Ébola: Recuerdos del primer día con el traje de protección

De tormentas y supervivientes: Un ginecólogo de Médicos Sin Fronteras cuenta su experiencia ante el ébola. Las medidas de protección del personal sanitario son clave para impedir el contagio.

Enlacewww.elmundo.es/salud/2014/09/30/


  •  Desarrollo

El primer día que me puse el traje de protección sentí cómo el inclemente sol me provocaba una horrible sensación de asfixia. Las muchas capas de plástico que me cubrían permitían que todo el calor entrara y no dejaba que ni una gotita de aire saliera. Recuerdo que ese día hacía tanto calor dentro de las tiendas que usamos como zona de aislamiento, que los pacientes que estaban lo suficientemente bien como para moverse se habían instalado en el exterior de las mismas, en un pequeño patio que tenemos junto a ellas. Luego vi esa escena repetida muchísimas veces más.

En pocos minutos, pude sentir que el sudor corría por todo mi cuerpo, y que toda mi ropa se volvía cada vez más pesada y más húmeda.
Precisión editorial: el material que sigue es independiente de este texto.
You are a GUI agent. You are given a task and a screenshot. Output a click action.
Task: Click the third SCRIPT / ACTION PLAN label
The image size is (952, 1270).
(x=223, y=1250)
Tratar de trabajar bajo este calor insoportable y con el estrés que nos rodea no es nada fácil, pero sabemos que lo que está en juego es la vida de cada uno de nosotros, así que tenemos que prestar atención a lo que hacemos en cada momento y seguir los protocolos de seguridad de la organización al pie de la letra. Por muy cansados que estemos, hay que tratar de no exponerse a la enfermedad ni un segundo más de lo que sea estrictamente necesario.
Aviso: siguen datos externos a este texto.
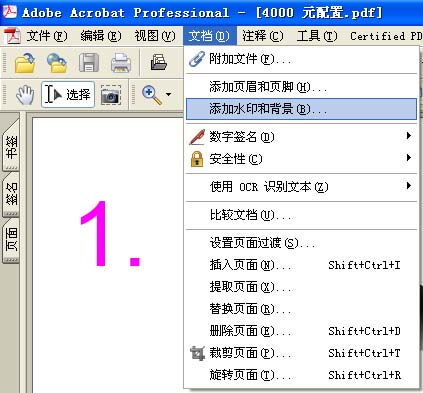This screenshot has width=423, height=393.
Task: Click the organizer icon next to Print
Action: [158, 63]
Una vez dentro, todo queda en manos de uno mismo y en las de tu compañero (nunca entramos solos). La confianza entre los dos tiene que ser máxima. Ese primer día, nada más cruzar la puerta, nos dimos cuenta de que nos faltaba una parte del equipo, de modo que caminamos hacia la valla que delimita el perímetro interno y llamamos a los compañeros que se encontraban en la zona de bajo riesgo. Les explicamos lo que necesitábamos y esperamos a que alguien fuera a buscarlo y nos lo lanzara. Tengo que admitir que esos minutos de espera se me hicieron eternos, porque cuando uno se está cociendo vivo en el interior de un traje de plástico, el tiempo parece que pasa mucho más lento. Las gafas se iban poco a poco empañando y los latidos en mi cabeza eran cada vez más intensos. Cuando eso te pasa, comienzas a notar la pérdida de sal y sientes que cualquier cosa te molesta: como la cinta de las gafas, que cada vez parecía más apretada. Pero había que aguantar un poquito más. Nos lanzaron el equipo que nos faltaba y entramos.

Durante los 20 minutos que estuve dentro, mi cabeza no paró de dar vueltas. Apenas podía ver y cada vez me sentía más débil. Sin embargo, era consciente de que desmayarse en una unidad de aislamiento de ébola no era ni mucho menos una buena idea. Así que decidí salir antes de que me diera una lipotimia. El momento de mayor riesgo para los trabajadores sanitarios se encuentra en el momento de dejar la zona de aislamiento, no tanto cuando uno está dentro. Esos instantes son críticos, pero por suerte nosotros tenemos una higienista sierraleonesa que se pone de pie a nuestro lado y que se toma las molestias de repetir una y otra vez en qué consiste todo el proceso de descontaminación. Empecé a mover las manos en círculo sobre mi cabeza para tratar de explicarle que estaba mareándome; ella me ignoró. Yo respiraba rápidamente dentro de mi doble máscara facial, lo cual me daba más calor aún, y me hacía más y más consciente de la claustrofobia, frustrándome cada vez más por no poder sacarme esa maldita cosa de encima. "Las cosas hay que hacerlas con calma y en orden", me dijo.